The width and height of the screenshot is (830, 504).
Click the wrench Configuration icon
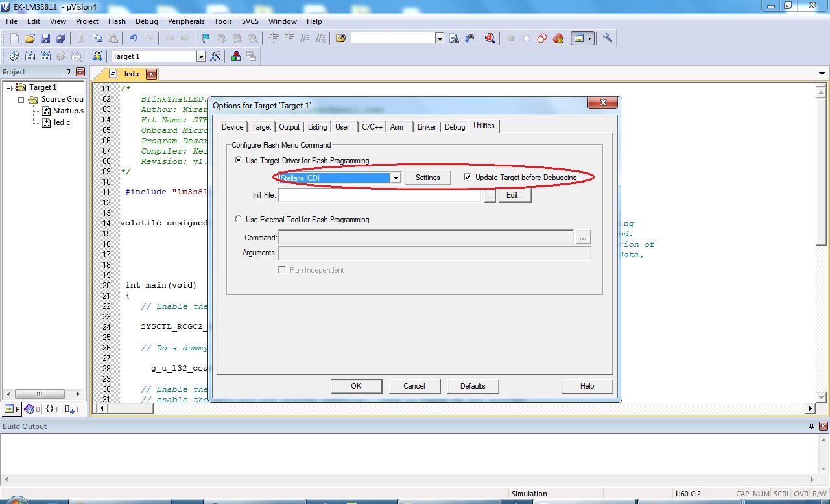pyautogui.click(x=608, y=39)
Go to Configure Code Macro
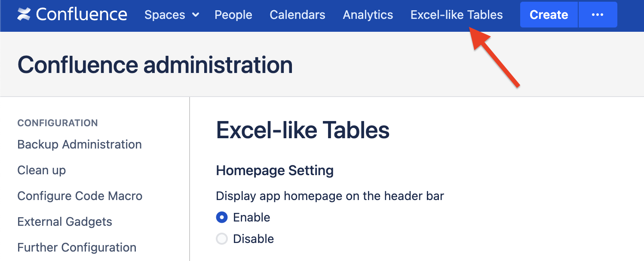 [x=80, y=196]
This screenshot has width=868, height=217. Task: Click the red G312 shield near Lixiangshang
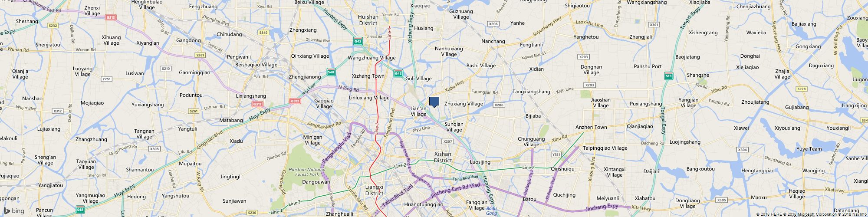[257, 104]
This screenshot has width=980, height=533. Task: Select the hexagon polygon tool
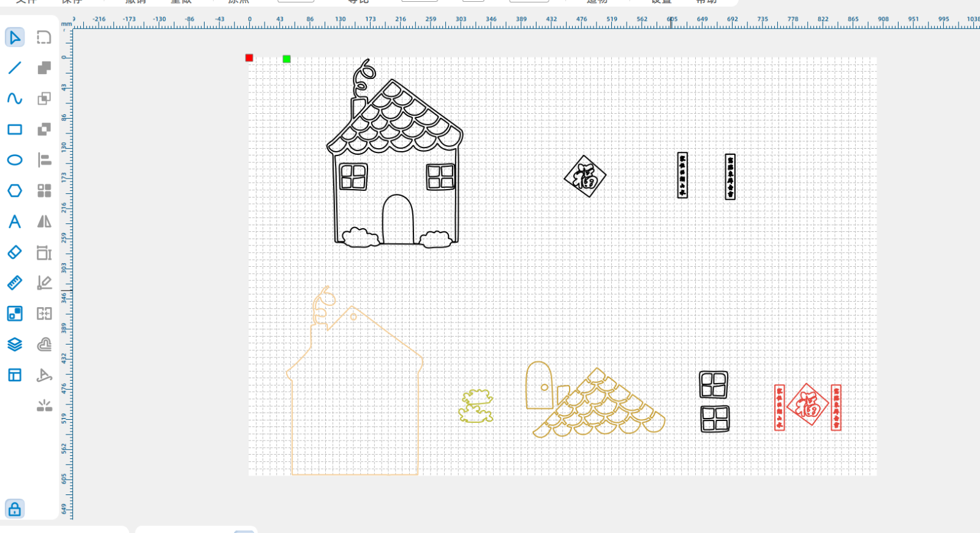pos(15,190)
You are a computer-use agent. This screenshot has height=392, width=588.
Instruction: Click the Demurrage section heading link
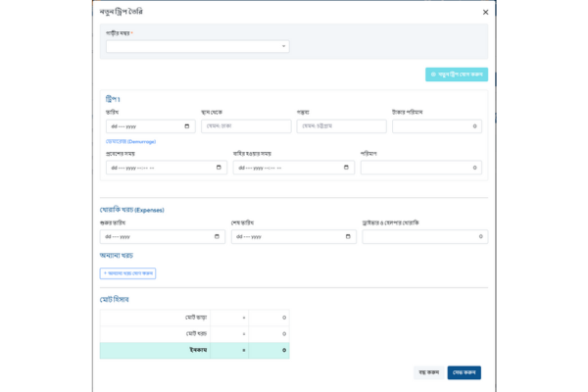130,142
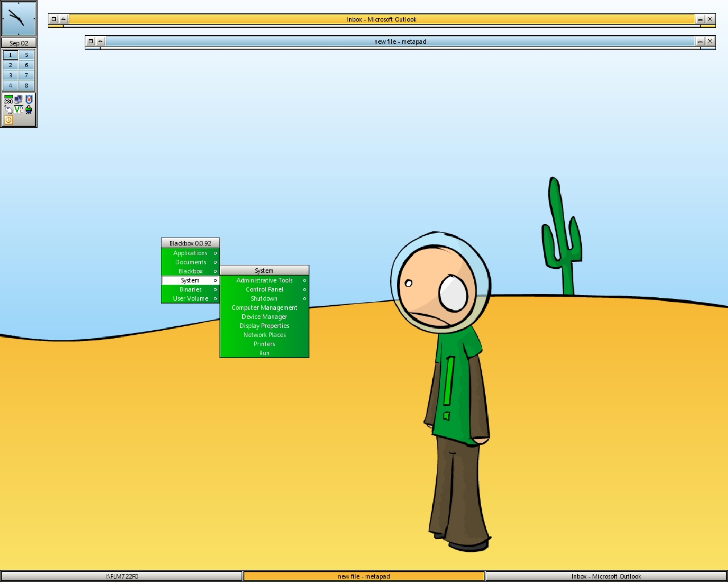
══════
- **HOW TO COMPLETE THIS TASK**
Could the entries above be returned verbatim, with no pictures included?

- **WRITTEN RESPONSE**
The width and height of the screenshot is (830, 504).
Click the wrench Configuration icon
pyautogui.click(x=608, y=39)
Go to Configure Code Macro
 [x=80, y=196]
This screenshot has width=868, height=217. Task: Click the red G312 shield near Lixiangshang
[257, 104]
This screenshot has width=980, height=533. Task: Select the hexagon polygon tool
pos(15,190)
You are a computer-use agent. This screenshot has height=392, width=588.
Instruction: Click the Demurrage section heading link
130,142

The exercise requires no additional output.